# ping 127.0.0.1 ping: sendmsg: Bad address

## Bernhard

Hi everybody,

when i do a ping to any adress i get:

```

 ~ # ping 127.0.0.1

PING 127.0.0.1 (127.0.0.1) 56(84) bytes of data.

ping: sendmsg: Bad address

```

```

 ~ # ping 8.8.8.8

PING 8.8.8.8 (8.8.8.8) 56(84) bytes of data.

ping: sendmsg: Bad address

```

```

~ # traceroute 8.8.8.8

traceroute to google-public-dns-a.google.com (8.8.8.8), 30 hops max, 38 byte packets

 1  192.168.157.1 (192.168.157.1)  1.030 ms  2.046 ms  1.460 ms

 2  ppp-default.m-online.net (82.135.16.28)  123.403 ms  103.157 ms  66.710 ms

 3  ae0.rt-inxs-1.m-online.net (212.18.6.109)  103.412 ms  73.127 ms  75.039 ms

 4  93.104.240.55 (93.104.240.55)  75.270 ms  94.051 ms  101.148 ms

 5  209.85.252.215 (209.85.252.215)  82.355 ms 64.233.175.121 (64.233.175.121)  95.967 ms 209.85.253.113 (209.85.253.113)  95.576 ms

^C

```

Everything is working, it's just strange.

```

Strace:

write(1, "PING localhost (127.0.0.1) 56(84"..., 49) = 49

setsockopt(3, SOL_SOCKET, SO_TIMESTAMP, [1], 4) = 0

setsockopt(3, SOL_SOCKET, SO_SNDTIMEO, "\1\0\0\0\0\0\0\0", 8) = 0

setsockopt(3, SOL_SOCKET, SO_RCVTIMEO, "\1\0\0\0\0\0\0\0", 8) = 0

rt_sigaction(SIGINT, {0x804c840, [], SA_INTERRUPT}, NULL, 8) = 0

rt_sigaction(SIGALRM, {0x804c840, [], SA_INTERRUPT}, NULL, 8) = 0

rt_sigaction(SIGQUIT, {0x804bf30, [], SA_INTERRUPT}, NULL, 8) = 0

rt_sigprocmask(SIG_SETMASK, [], NULL, 8) = 0

gettimeofday({1489525793, 277041}, NULL) = 0

ioctl(1, SNDCTL_TMR_TIMEBASE or TCGETS, {B38400 opost isig icanon echo ...}) = 0

ioctl(1, TIOCGWINSZ, {ws_row=71, ws_col=237, ws_xpixel=0, ws_ypixel=0}) = 0

gettimeofday({1489525793, 277129}, NULL) = 0

gettimeofday({1489525793, 277153}, NULL) = 0

sendmsg(3, {msg_name(16)={sa_family=AF_INET, sin_port=htons(0), sin_addr=inet_addr("127.0.0.1")}, msg_iov(1)=[{"\10\0pp\r\234\0\1!\\\310X\241:\4\0\10\t\n\v\f\r\16\17\20\21\22\23\24\25\26\27"..., 64}], msg_controllen=0, msg_flags=0}, 0) $

recvmsg(3, 0xbff08130, MSG_ERRQUEUE|MSG_DONTWAIT) = -1 EAGAIN (Resource temporarily unavailable)

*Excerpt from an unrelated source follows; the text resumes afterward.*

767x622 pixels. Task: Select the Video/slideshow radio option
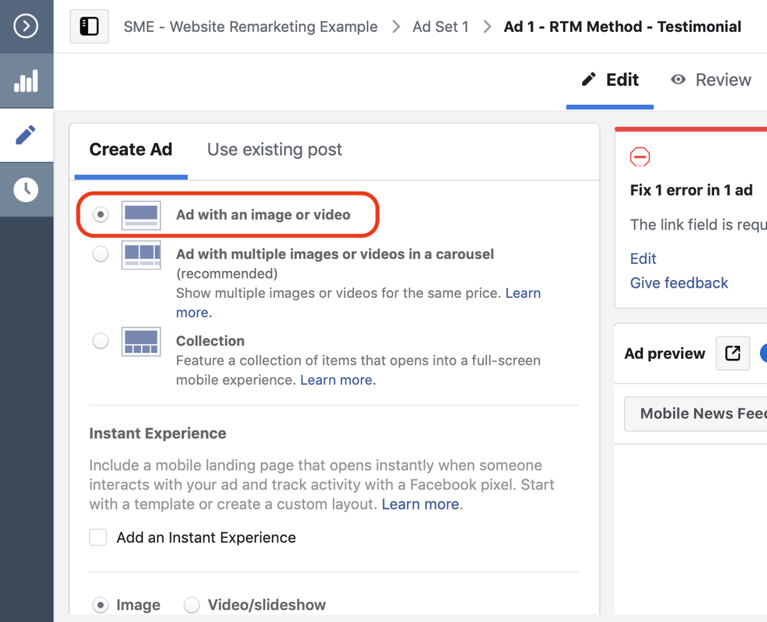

dup(2)                                  = 4

fcntl64(4, F_GETFL)                     = 0x8002 (flags O_RDWR|O_LARGEFILE)

fstat64(4, {st_mode=S_IFCHR|0620, st_rdev=makedev(136, 0), ...}) = 0

mmap2(NULL, 4096, PROT_READ|PROT_WRITE, MAP_PRIVATE|MAP_ANONYMOUS, -1, 0) = 0xb77b3000

_llseek(4, 0, 0xbff08028, SEEK_CUR)     = -1 ESPIPE (Illegal seek)

write(4, "ping: sendmsg: Bad address\n", 27) = 27

close(4)                                = 0

munmap(0xb77b3000, 4096)                = 0

```

Any ideas how to trace down to the problem?

Thanks for any hints.

Bernhard

[Moderator edit: changed [quote] tags to [code] tags to preserve output layout. -Hu]

----------

## eccerr0r

Did this suddenly show up?

I was about to guess an alias but the strace would prove that to be false.

My current guess would be a bad kernel...but not quite sure what.  Did you compile a kernel recently?

----------

## lexflex

Hi,

Could it be anything related to this (vserver, old kernel):

https://forums.gentoo.org/viewtopic-t-878211-start-0.html

Alex.

----------